Но когда он сегодня возвращался с работы, перед ним неожиданно возник «Николай Петрович». Только на этот раз не в синем плаще, а в скромном темном костюме, в мягкой шляпе вместо старенькой кепки. Он сказал, что должен сообщить товарищу Сенченко нечто важное. Они свернули в узенький безлюдный переулок.
Оказывается, худшие предположения оправдались. Корреспонденту газеты Петер-Брунна удалось заполучить у Храпчука снимки кабинета профессора Сенченко. А на фото обнаружились обличительные детали.
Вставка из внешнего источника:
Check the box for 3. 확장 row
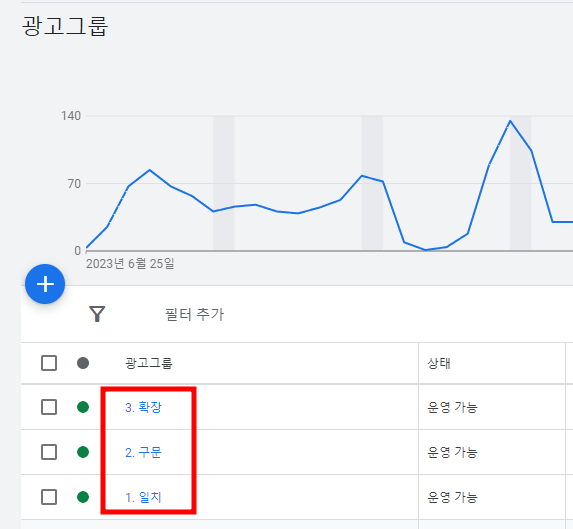pyautogui.click(x=49, y=407)

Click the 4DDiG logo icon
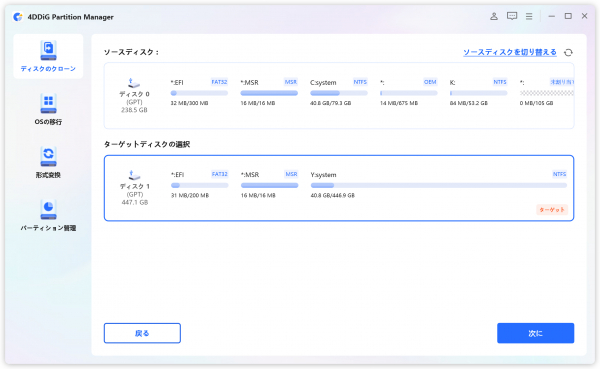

Из них явствует, что работы ученого Сенченко носят разрушительный, военный характер. И еще одно. Этот тип сообщил, что Людмила — агент иностранной разведки и в ближайшие дни, несомненно, будет арестована.
А прощаясь, «Николай Петрович» добавил:
— Но все же помните, что у вас и у вашего сына имеются надежные друзья. Они ценят дар талантливого ученого и в нужный момент придут к нему и его семье на помощь.
На помощь… Разве нужна им помощь этих разбойников!
Так, ни слова не говоря, уставившись в знакомый коврик, лежал старый Сенченко.
Не смея его тревожить, Мария Кузьминична на цыпочках пронесла покрытое рушником «фирменное блюдо» и поставила его на стол. Но никто так и не прикоснулся к нему в этот вечер. Еще недавно это огорчило бы старушку. Но теперь, когда Мария Кузьминична чувствовала, что словно темная туча надвинулась на их дом, она промолчала.